▶ [PAGE EXCERPT]:
Patterns

Patterns

serigraphy screens, prints on paper

2015

 

This series of serigraphy screens were produced according to the same procedure. A section of a drawing was retraced from a document by another author, and then used to create a pattern. The authors whose works I thus cited form a constellation of figures that all have a link to traveling and exploration in the modern era, specifically in relation to the Amazon bassin. These works were inspired by the research I have been doing in relation to a work that is currently in progress, in relation to the Pirahã tribe in Brazil, and the research on their culture and language by the anthropologist Marco Antonio Gonçalves.

The figures whose works I cited in this series are the following:

Guido Boggiani (1861-1902) an Italian artist who traveled to South America at the end of the 19th century and documented the complex body and facial designs of the Caduveo people.

Claude-Lévi-Strauss (1908-2009) a French anthropologist and Darcy Ribeiro (1922-1997) a Brazilian anthropologist, both of whom also documented and wrote about the Caduveo in the 1930’s and 1940’s respectively.

Hercules Florence (1804-1879) a French artist and inventor who initially came to Brazil to accompany a scientific expedition as one of its illustrators. He went on to stay in Brazil and to invent both a transcription for the bird and animal sounds he encoutered in the Amazon which he called “zoophonia.” He is also credited with inventing a method of photography in 1832, at the same time as Thomas Wedgewood, albeit with more technical success. The latter discovery, which he named “photographia,” passed by unnoticed, in part because of his distance from Europe.

▶ [THE DATA]:

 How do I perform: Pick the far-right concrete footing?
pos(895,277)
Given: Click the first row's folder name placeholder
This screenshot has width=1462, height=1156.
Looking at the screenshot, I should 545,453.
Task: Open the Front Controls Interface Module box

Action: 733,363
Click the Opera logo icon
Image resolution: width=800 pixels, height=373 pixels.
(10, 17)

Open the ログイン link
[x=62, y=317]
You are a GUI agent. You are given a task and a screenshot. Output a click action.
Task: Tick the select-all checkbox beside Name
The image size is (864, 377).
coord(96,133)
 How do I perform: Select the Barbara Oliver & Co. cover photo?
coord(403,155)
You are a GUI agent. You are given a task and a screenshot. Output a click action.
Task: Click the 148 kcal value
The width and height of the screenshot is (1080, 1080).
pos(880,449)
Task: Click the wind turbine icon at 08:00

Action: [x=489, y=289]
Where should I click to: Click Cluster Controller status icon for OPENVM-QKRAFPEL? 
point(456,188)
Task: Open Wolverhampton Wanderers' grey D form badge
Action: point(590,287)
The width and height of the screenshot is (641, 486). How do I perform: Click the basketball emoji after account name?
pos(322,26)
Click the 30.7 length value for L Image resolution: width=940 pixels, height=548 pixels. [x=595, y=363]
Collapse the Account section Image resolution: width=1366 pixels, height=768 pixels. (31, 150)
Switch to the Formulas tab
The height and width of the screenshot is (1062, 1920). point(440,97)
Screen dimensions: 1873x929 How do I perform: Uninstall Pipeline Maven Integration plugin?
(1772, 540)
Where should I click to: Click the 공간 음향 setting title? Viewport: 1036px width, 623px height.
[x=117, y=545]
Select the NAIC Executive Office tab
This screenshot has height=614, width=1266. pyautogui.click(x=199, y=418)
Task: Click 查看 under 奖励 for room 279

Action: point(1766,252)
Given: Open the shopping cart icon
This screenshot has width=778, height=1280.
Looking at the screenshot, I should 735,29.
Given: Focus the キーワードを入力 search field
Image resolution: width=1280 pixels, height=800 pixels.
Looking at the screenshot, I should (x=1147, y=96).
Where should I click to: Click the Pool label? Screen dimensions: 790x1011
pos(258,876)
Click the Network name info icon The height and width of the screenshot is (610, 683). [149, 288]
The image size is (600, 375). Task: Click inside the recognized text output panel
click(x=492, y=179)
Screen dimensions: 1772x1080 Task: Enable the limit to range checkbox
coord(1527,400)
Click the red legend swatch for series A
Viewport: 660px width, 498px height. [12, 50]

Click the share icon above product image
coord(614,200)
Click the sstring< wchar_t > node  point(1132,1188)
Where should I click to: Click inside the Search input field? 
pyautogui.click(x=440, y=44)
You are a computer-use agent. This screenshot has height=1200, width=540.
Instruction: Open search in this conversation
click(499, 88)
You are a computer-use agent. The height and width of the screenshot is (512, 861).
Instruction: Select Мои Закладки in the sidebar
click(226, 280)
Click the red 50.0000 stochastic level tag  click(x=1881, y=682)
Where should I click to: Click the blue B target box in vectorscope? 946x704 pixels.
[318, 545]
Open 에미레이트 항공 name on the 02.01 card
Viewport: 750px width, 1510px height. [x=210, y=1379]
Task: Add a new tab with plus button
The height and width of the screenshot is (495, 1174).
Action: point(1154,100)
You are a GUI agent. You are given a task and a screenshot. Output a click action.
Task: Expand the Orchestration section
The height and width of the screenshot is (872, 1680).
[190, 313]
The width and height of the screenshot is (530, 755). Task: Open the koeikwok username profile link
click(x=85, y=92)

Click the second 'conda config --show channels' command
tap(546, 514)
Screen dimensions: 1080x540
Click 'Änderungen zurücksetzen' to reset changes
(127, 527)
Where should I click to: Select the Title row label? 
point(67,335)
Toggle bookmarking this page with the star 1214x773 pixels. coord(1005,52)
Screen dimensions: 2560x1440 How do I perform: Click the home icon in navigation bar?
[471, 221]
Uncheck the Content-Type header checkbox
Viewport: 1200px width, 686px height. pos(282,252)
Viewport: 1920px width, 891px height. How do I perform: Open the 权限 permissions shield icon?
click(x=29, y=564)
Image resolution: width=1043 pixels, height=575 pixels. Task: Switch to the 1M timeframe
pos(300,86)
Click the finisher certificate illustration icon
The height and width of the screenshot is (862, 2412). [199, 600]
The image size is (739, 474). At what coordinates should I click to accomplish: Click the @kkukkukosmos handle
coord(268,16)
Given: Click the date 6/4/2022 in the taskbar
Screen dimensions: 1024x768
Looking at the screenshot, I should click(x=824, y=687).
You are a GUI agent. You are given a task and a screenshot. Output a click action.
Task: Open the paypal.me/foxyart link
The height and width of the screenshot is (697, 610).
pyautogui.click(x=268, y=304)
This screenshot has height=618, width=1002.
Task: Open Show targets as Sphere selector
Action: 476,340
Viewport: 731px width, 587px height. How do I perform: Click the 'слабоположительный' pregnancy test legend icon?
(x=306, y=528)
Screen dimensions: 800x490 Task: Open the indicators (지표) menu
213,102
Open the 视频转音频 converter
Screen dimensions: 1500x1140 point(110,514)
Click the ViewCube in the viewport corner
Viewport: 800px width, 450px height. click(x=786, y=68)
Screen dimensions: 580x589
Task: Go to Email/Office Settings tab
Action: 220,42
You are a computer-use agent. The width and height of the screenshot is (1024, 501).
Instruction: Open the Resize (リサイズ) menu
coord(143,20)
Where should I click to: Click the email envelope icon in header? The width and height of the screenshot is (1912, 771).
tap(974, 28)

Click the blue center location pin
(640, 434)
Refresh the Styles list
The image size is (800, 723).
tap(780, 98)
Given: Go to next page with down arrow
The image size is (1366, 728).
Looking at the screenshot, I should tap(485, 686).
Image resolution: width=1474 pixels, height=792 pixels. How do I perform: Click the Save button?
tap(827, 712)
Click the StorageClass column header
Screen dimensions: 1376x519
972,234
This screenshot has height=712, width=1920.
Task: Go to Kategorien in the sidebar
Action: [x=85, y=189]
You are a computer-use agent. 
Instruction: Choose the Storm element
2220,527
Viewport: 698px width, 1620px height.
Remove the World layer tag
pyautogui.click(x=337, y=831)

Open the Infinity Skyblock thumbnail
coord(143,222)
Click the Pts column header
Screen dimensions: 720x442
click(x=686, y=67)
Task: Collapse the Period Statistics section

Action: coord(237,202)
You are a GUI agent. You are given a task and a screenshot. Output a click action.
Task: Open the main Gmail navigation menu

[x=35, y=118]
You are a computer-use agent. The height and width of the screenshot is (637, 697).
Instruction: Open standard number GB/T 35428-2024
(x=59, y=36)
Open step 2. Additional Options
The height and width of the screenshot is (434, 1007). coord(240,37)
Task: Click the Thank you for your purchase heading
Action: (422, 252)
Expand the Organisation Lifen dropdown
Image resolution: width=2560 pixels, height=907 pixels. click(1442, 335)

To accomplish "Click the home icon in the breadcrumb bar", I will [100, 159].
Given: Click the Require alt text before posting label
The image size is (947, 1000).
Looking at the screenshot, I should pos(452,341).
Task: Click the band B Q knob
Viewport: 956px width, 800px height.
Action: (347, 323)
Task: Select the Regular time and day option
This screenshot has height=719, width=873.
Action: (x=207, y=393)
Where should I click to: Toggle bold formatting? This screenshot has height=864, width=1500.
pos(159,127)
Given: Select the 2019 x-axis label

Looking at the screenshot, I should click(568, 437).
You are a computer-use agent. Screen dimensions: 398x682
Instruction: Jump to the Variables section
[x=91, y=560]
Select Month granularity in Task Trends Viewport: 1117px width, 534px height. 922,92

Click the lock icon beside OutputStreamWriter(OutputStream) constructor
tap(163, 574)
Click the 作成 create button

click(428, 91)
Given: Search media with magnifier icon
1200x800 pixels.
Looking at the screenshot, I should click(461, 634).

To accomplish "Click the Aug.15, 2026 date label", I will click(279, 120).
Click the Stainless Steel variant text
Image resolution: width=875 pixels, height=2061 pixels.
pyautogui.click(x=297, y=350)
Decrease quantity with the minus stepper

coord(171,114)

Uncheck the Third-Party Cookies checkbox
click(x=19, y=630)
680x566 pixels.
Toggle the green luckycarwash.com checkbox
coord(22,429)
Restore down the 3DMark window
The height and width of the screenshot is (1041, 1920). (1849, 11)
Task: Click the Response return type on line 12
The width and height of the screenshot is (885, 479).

▶ [WHAT IS REQUIRED]:
Answer these questions about the Patterns text:
1. What year is given for the series?
2. Which anthropologist researched the culture and language of the Pirahã tribe?
3. What did Hercules Florence call his transcription of the bird and animal sounds?

▶ [RESPONSE]:
1. 2015
2. Marco Antonio Gonçalves
3. "Zoophonia"